### TASK DESCRIPTION
Show, from the records below, all lines that contain the word "Viewport".

### INPUT MATERIAL
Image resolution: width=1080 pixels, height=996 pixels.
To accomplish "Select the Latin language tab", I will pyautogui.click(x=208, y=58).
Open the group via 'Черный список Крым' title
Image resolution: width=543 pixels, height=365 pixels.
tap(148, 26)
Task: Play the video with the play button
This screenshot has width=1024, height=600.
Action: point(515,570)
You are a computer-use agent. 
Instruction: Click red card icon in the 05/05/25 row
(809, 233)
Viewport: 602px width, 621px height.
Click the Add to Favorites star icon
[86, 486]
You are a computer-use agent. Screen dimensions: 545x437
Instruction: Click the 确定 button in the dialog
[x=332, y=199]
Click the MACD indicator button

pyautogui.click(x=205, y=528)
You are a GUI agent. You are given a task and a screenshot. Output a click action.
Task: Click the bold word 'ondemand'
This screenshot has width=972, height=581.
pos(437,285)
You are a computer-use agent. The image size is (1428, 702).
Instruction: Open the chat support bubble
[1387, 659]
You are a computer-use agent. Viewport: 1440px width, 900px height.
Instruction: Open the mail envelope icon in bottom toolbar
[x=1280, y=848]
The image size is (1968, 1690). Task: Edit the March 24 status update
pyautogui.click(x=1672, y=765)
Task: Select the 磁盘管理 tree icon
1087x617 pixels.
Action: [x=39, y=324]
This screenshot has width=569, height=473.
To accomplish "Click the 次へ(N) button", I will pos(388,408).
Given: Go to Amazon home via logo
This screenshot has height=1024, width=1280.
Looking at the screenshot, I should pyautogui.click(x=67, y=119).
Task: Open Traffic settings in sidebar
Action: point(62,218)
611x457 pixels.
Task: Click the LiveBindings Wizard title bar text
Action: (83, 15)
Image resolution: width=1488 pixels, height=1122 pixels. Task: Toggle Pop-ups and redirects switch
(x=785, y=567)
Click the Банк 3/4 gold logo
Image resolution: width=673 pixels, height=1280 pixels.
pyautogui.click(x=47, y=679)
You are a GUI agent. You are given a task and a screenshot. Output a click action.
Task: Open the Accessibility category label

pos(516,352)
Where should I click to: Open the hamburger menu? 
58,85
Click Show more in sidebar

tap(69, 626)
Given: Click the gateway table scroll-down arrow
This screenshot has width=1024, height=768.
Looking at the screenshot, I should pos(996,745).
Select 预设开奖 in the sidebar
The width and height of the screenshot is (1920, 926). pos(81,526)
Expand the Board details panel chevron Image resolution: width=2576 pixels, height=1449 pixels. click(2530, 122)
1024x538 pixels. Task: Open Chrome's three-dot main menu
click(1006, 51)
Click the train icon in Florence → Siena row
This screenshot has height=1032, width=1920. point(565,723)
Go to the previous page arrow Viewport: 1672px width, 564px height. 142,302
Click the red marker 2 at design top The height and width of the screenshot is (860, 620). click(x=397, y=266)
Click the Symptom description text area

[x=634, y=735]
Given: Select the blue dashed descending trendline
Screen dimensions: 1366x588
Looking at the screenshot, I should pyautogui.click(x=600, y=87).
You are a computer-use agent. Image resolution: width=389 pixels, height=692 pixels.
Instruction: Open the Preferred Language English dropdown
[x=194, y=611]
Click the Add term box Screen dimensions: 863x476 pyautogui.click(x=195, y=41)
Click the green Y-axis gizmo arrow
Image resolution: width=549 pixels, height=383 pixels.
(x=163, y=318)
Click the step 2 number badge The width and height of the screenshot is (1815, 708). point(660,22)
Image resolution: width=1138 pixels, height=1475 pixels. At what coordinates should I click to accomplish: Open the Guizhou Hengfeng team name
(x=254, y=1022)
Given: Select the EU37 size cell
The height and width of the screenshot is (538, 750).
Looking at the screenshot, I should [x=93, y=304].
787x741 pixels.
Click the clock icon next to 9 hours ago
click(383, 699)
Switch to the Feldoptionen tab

### TASK RESULT
Viewport: 602px width, 621px height.
You are a computer-use agent. Viewport: 1440px width, 900px height.
Go to the previous page arrow Viewport: 1672px width, 564px height. 142,302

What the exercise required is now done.